Manage GKE-based TPU workloads — create pods/jobs via kubectl, sync code, and run multi-process benchmarks. Use when the user wants to create/manage/run TPU workloads on GKE. Reads config from gke.toml in the current working directory.
Manage GKE-based TPU workloads via kubectl. Config-driven via gke.toml in the current working directory (CWD).
| Command | Description | Reference |
|---|---|---|
create | Create TPU pod (single-host) or job (multi-host) | references/create.md |
sync | Sync code + install deps to all containers | references/sync.md |
run | Execute script on multi-process TPU | references/run.md |
status | Check pod/workload status | references/status.md |
Read the relevant reference file for the user's command before executing.
Read gke.toml from the current working directory at the start of every command. This keeps configs isolated per worktree/session. Never hardcode project/cluster/zone/bucket.

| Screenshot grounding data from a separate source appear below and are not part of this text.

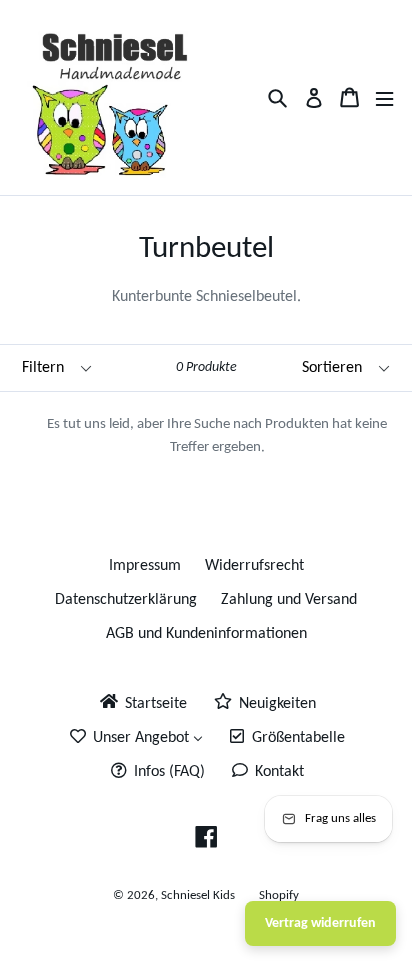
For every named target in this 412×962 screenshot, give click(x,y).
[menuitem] (142, 703)
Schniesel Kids (198, 895)
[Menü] (384, 97)
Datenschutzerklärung (126, 600)
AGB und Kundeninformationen (206, 634)
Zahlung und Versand (289, 600)
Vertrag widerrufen (320, 923)
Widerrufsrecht (254, 566)
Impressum (145, 566)
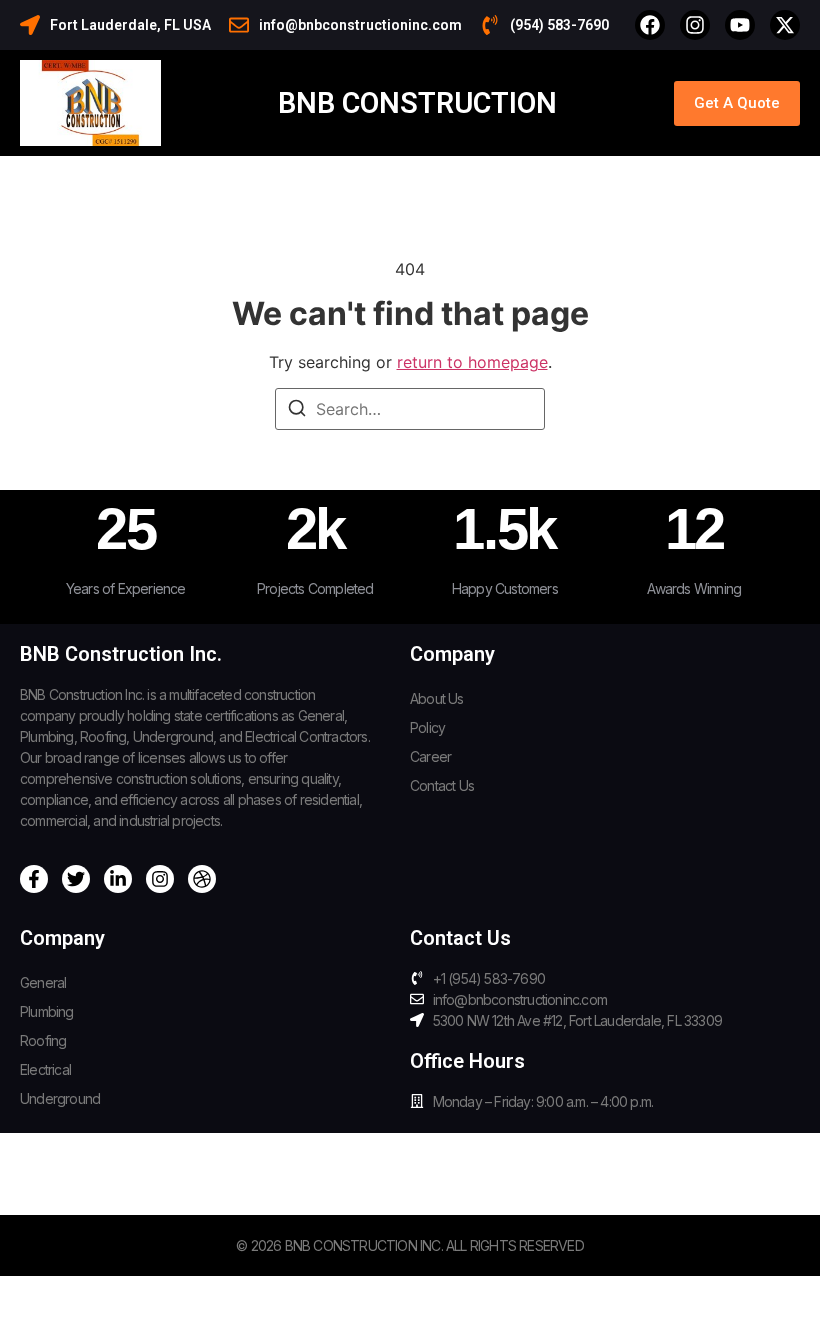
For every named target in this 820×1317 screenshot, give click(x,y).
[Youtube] (740, 25)
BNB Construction (417, 103)
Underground (60, 1098)
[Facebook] (650, 25)
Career (430, 756)
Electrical (45, 1069)
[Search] (297, 411)
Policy (427, 727)
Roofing (43, 1040)
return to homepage (472, 362)
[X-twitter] (785, 25)
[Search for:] (410, 409)
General (43, 982)
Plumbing (47, 1011)
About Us (437, 698)
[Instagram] (695, 25)
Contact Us (442, 785)
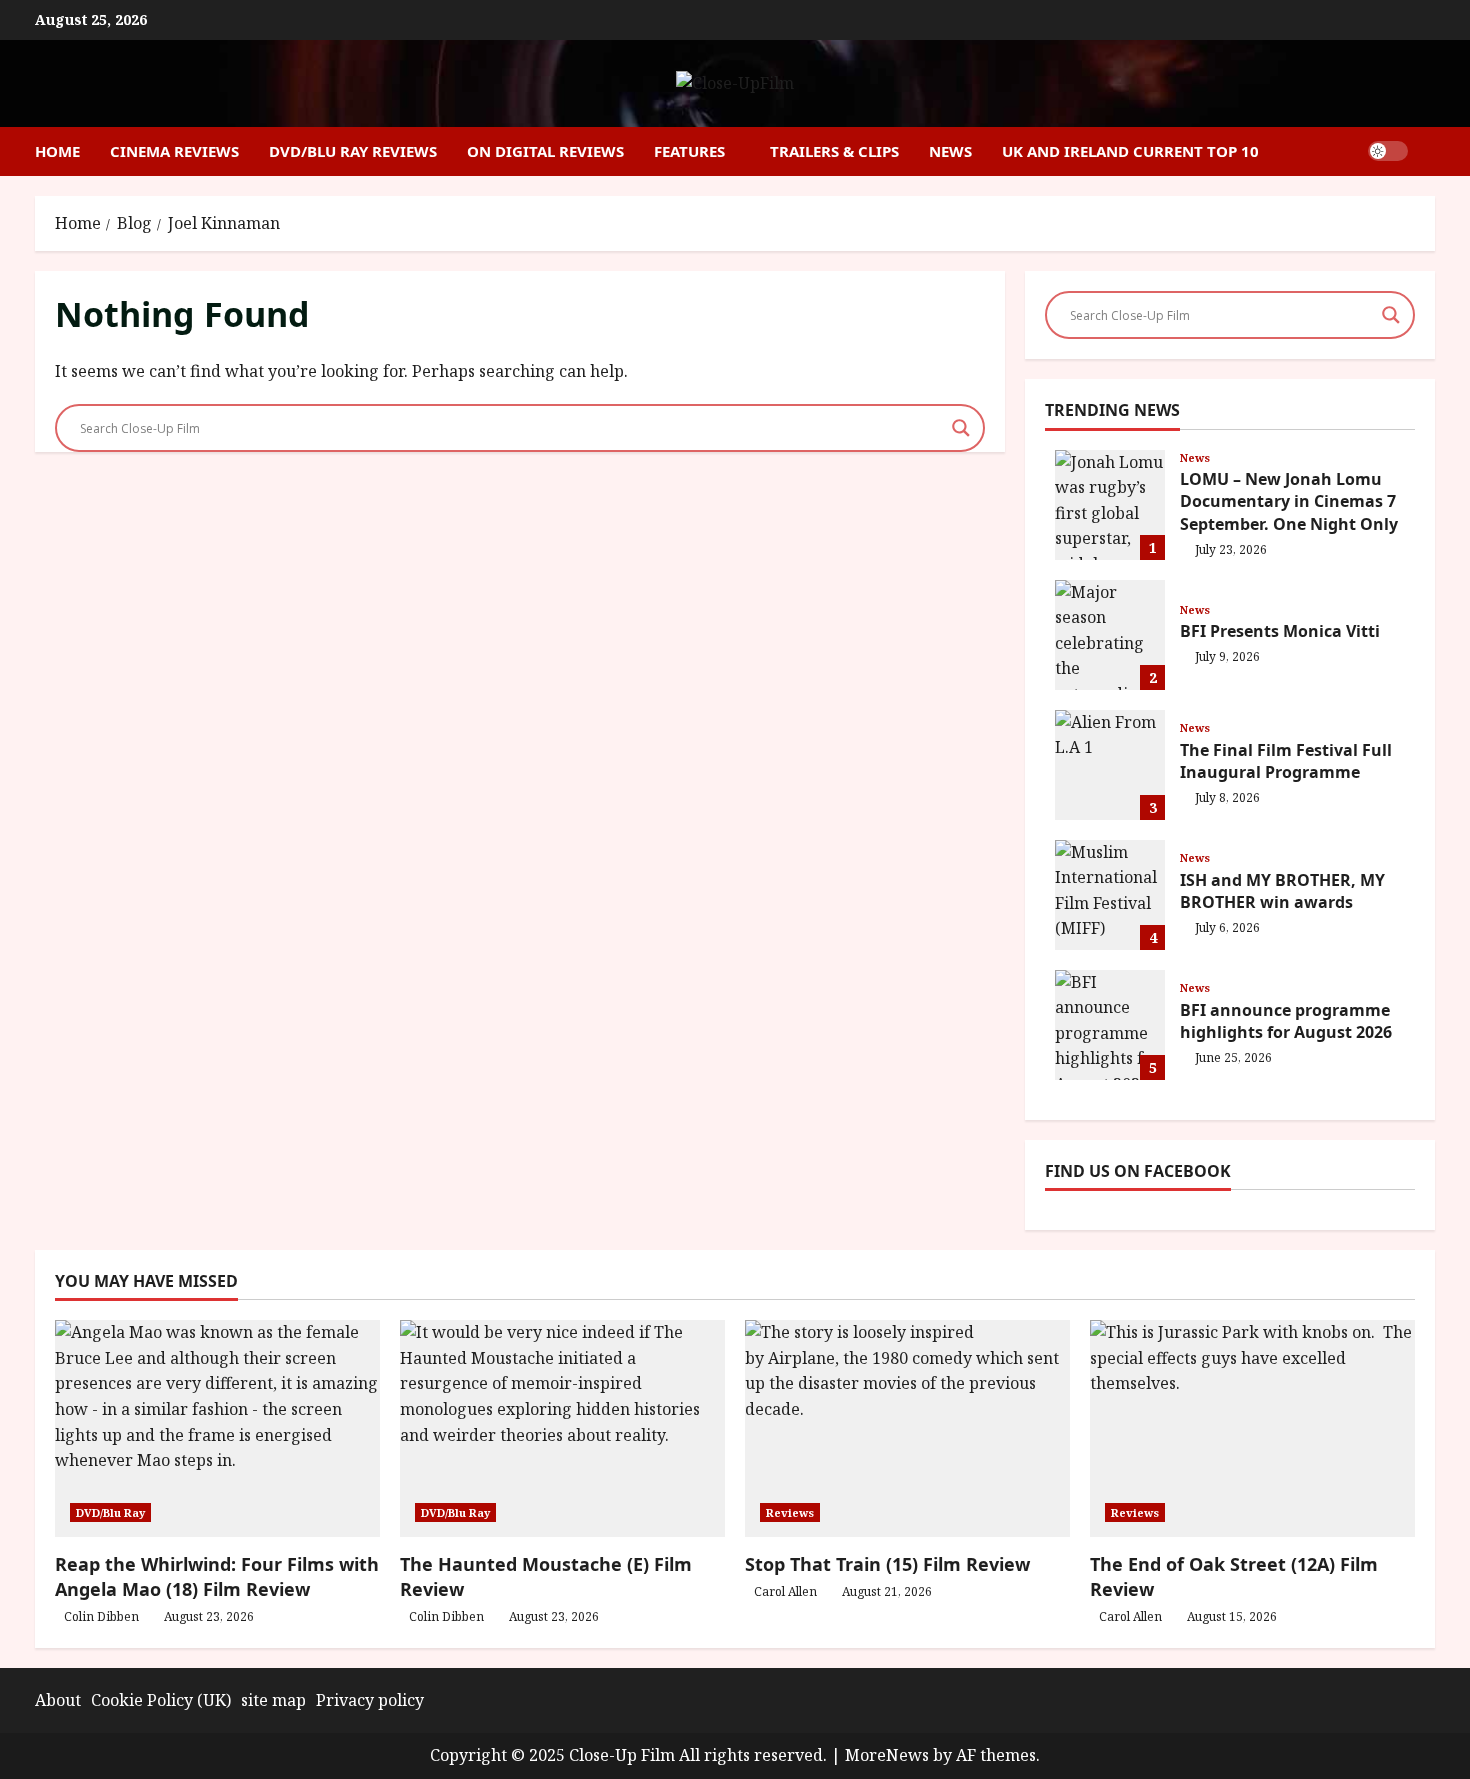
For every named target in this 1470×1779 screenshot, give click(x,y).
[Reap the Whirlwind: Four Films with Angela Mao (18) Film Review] (217, 1428)
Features (689, 151)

If gke.toml does not exist in CWD, prompt the user to create one.
[gke]
project = "<your-gcp-project>"
cluster = "<your-cluster-name>"
zone = "<your-zone>"
[tpu]
accelerator = "tpu-v6e-slice" # nodeSelector accelerator label
topology = "4x4" # TPU topology (determines chip count)
chips_per_node = 4 # google.com/tpu resource per container
machine_type = "ct6e-standard-4t" # GKE machine type
max_nodes = 4 # autoscaling max for node pool
reservation = "" # optional: reservation name for reserved capacity
[workload]
name = "my-workload"
docker_image = "us-docker.pkg.dev/cloud-tpu-images/jax-ai-image/tpu:jax0.8.1-rev1"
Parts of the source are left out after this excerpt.